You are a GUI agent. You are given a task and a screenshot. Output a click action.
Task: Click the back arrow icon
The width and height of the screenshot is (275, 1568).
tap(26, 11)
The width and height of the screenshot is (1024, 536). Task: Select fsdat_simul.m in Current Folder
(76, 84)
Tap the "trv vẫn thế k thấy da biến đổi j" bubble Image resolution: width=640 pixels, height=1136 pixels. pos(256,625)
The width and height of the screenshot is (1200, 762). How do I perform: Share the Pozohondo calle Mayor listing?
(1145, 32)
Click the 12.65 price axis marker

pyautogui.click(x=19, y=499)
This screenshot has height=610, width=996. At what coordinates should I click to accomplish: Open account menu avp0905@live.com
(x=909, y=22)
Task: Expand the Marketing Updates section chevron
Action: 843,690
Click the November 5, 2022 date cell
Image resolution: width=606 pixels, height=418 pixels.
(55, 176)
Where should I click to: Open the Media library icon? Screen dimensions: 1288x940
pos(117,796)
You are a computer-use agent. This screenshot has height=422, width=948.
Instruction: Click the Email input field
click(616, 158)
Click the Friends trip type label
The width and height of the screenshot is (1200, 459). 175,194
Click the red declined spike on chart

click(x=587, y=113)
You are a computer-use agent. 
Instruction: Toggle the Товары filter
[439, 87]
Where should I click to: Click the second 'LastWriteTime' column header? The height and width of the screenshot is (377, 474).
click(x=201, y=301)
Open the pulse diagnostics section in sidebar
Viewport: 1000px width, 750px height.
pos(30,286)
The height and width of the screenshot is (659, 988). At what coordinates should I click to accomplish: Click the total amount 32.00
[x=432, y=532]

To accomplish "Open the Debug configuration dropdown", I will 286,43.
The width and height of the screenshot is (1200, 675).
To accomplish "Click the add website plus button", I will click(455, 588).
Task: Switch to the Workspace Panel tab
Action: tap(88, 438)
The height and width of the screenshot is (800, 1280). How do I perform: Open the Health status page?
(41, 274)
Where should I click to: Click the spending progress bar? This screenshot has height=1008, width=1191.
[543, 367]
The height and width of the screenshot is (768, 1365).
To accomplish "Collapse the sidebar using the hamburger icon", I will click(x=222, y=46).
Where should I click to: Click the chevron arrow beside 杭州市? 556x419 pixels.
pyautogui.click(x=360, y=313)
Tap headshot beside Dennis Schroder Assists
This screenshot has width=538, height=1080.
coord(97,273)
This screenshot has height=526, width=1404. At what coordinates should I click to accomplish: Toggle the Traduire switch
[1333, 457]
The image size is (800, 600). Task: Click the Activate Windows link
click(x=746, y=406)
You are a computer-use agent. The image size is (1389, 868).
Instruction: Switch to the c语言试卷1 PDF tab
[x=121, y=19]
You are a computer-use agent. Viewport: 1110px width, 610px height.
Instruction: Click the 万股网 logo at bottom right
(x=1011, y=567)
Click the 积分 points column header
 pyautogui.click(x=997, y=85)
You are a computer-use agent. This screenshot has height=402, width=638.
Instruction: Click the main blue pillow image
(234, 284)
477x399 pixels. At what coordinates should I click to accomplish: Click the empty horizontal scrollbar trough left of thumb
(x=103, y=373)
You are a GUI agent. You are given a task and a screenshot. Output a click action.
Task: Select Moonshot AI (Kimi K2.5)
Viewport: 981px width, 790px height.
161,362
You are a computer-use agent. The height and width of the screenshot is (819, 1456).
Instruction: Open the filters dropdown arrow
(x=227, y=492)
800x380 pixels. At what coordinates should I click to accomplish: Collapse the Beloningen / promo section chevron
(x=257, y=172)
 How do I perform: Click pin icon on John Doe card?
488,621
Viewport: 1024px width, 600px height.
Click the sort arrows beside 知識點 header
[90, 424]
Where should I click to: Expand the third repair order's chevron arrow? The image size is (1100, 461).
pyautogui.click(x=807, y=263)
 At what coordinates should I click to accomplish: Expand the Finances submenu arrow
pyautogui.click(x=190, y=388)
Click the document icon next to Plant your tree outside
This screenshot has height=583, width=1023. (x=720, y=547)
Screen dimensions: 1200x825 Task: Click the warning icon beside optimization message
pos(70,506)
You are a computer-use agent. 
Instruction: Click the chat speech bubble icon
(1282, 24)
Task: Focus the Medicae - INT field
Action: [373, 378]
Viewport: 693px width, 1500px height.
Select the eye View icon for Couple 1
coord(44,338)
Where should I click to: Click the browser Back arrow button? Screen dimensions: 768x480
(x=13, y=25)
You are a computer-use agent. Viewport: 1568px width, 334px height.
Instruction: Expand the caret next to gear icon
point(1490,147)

------------

_Exercise instructions_
Copy out all of the lines above verbatim, with no changes.

_Answer in full_
You are a GUI agent. You are given a task and a screenshot. Output a click action.
Task: Click the back arrow icon
The width and height of the screenshot is (275, 1568).
tap(26, 11)
The width and height of the screenshot is (1024, 536). Task: Select fsdat_simul.m in Current Folder
(76, 84)
Tap the "trv vẫn thế k thấy da biến đổi j" bubble Image resolution: width=640 pixels, height=1136 pixels. pos(256,625)
The width and height of the screenshot is (1200, 762). How do I perform: Share the Pozohondo calle Mayor listing?
(1145, 32)
Click the 12.65 price axis marker

pyautogui.click(x=19, y=499)
This screenshot has height=610, width=996. At what coordinates should I click to accomplish: Open account menu avp0905@live.com
(x=909, y=22)
Task: Expand the Marketing Updates section chevron
Action: 843,690
Click the November 5, 2022 date cell
Image resolution: width=606 pixels, height=418 pixels.
(55, 176)
Where should I click to: Open the Media library icon? Screen dimensions: 1288x940
pos(117,796)
You are a computer-use agent. This screenshot has height=422, width=948.
Instruction: Click the Email input field
click(616, 158)
Click the Friends trip type label
The width and height of the screenshot is (1200, 459). 175,194
Click the red declined spike on chart

click(x=587, y=113)
You are a computer-use agent. 
Instruction: Toggle the Товары filter
[439, 87]
Where should I click to: Click the second 'LastWriteTime' column header? The height and width of the screenshot is (377, 474).
click(x=201, y=301)
Open the pulse diagnostics section in sidebar
Viewport: 1000px width, 750px height.
pos(30,286)
The height and width of the screenshot is (659, 988). At what coordinates should I click to accomplish: Click the total amount 32.00
[x=432, y=532]

To accomplish "Open the Debug configuration dropdown", I will 286,43.
The width and height of the screenshot is (1200, 675).
To accomplish "Click the add website plus button", I will click(455, 588).
Task: Switch to the Workspace Panel tab
Action: tap(88, 438)
The height and width of the screenshot is (800, 1280). How do I perform: Open the Health status page?
(41, 274)
Where should I click to: Click the spending progress bar? This screenshot has height=1008, width=1191.
[543, 367]
The height and width of the screenshot is (768, 1365).
To accomplish "Collapse the sidebar using the hamburger icon", I will click(x=222, y=46).
Where should I click to: Click the chevron arrow beside 杭州市? 556x419 pixels.
pyautogui.click(x=360, y=313)
Tap headshot beside Dennis Schroder Assists
This screenshot has width=538, height=1080.
coord(97,273)
This screenshot has height=526, width=1404. At what coordinates should I click to accomplish: Toggle the Traduire switch
[1333, 457]
The image size is (800, 600). Task: Click the Activate Windows link
click(x=746, y=406)
You are a computer-use agent. The image size is (1389, 868).
Instruction: Switch to the c语言试卷1 PDF tab
[x=121, y=19]
You are a computer-use agent. Viewport: 1110px width, 610px height.
Instruction: Click the 万股网 logo at bottom right
(x=1011, y=567)
Click the 积分 points column header
 pyautogui.click(x=997, y=85)
You are a computer-use agent. This screenshot has height=402, width=638.
Instruction: Click the main blue pillow image
(234, 284)
477x399 pixels. At what coordinates should I click to accomplish: Click the empty horizontal scrollbar trough left of thumb
(x=103, y=373)
You are a GUI agent. You are given a task and a screenshot. Output a click action.
Task: Select Moonshot AI (Kimi K2.5)
Viewport: 981px width, 790px height.
161,362
You are a computer-use agent. The height and width of the screenshot is (819, 1456).
Instruction: Open the filters dropdown arrow
(x=227, y=492)
800x380 pixels. At what coordinates should I click to accomplish: Collapse the Beloningen / promo section chevron
(x=257, y=172)
 How do I perform: Click pin icon on John Doe card?
488,621
Viewport: 1024px width, 600px height.
Click the sort arrows beside 知識點 header
[90, 424]
Where should I click to: Expand the third repair order's chevron arrow? The image size is (1100, 461).
pyautogui.click(x=807, y=263)
 At what coordinates should I click to accomplish: Expand the Finances submenu arrow
pyautogui.click(x=190, y=388)
Click the document icon next to Plant your tree outside
This screenshot has height=583, width=1023. (x=720, y=547)
Screen dimensions: 1200x825 Task: Click the warning icon beside optimization message
pos(70,506)
You are a computer-use agent. 
Instruction: Click the chat speech bubble icon
(1282, 24)
Task: Focus the Medicae - INT field
Action: [373, 378]
Viewport: 693px width, 1500px height.
Select the eye View icon for Couple 1
coord(44,338)
Where should I click to: Click the browser Back arrow button? Screen dimensions: 768x480
(x=13, y=25)
You are a computer-use agent. Viewport: 1568px width, 334px height.
Instruction: Expand the caret next to gear icon
point(1490,147)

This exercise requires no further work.